Top of Working data

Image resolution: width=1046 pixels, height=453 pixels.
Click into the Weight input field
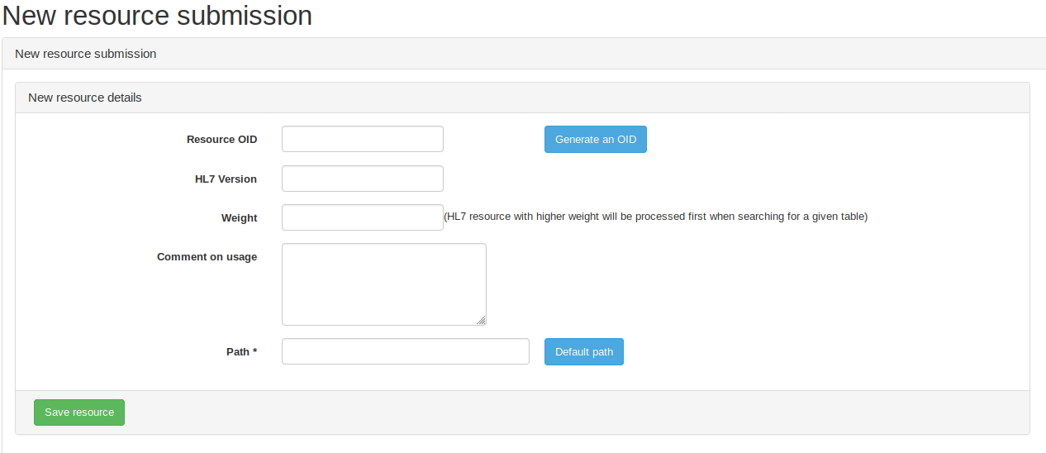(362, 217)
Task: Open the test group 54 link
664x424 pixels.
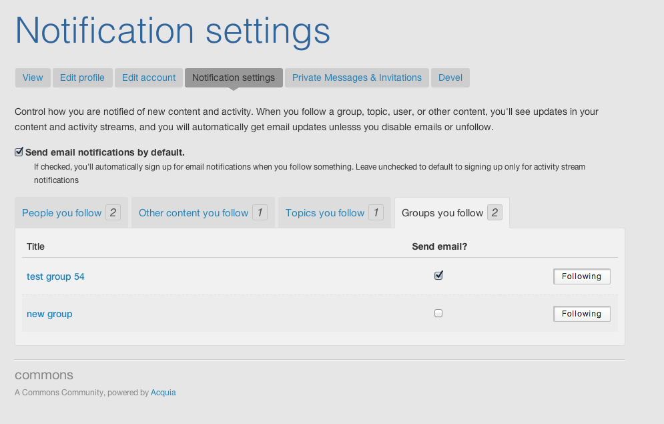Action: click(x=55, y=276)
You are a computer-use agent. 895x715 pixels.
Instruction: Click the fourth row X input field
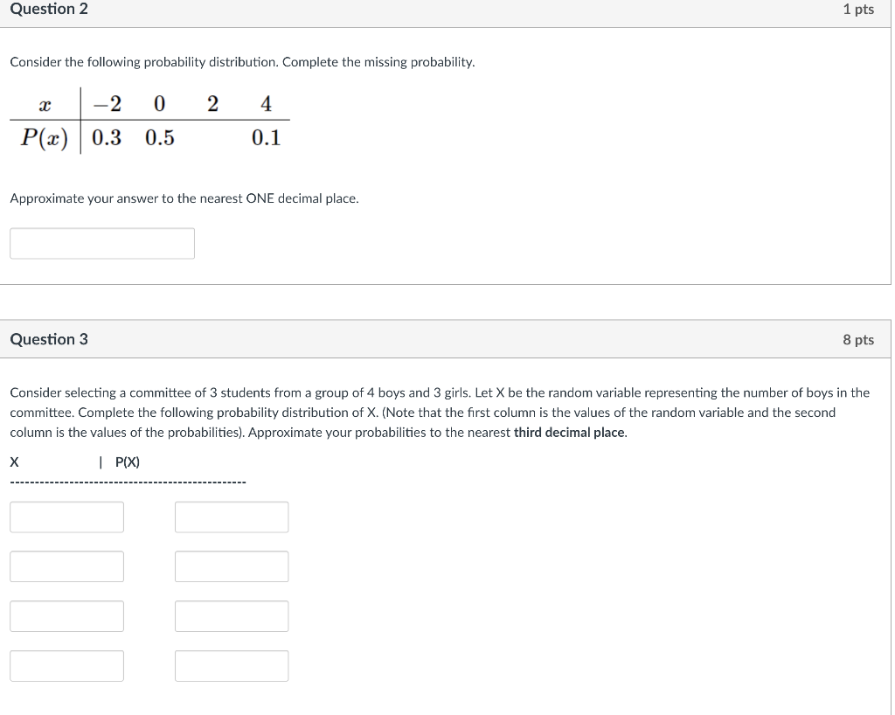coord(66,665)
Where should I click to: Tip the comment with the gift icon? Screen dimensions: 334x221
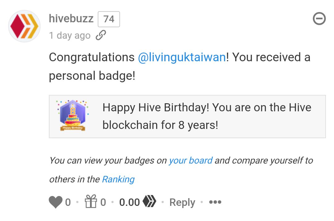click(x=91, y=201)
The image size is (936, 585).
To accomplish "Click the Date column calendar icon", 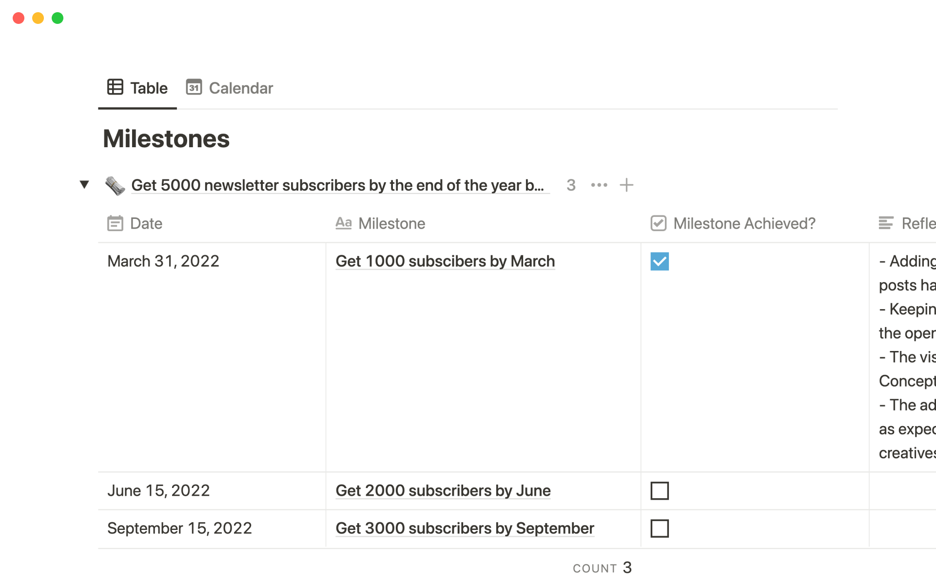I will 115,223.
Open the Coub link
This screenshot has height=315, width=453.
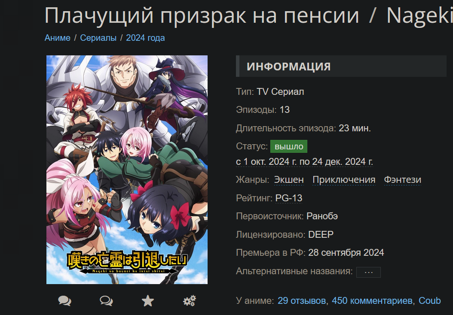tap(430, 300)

Bottom of Working data

> **Directions for this task**:
Look over the data above and show each line that contains "link".

> **Solution**:
Task: Open the test group 54 link
Open the Coub link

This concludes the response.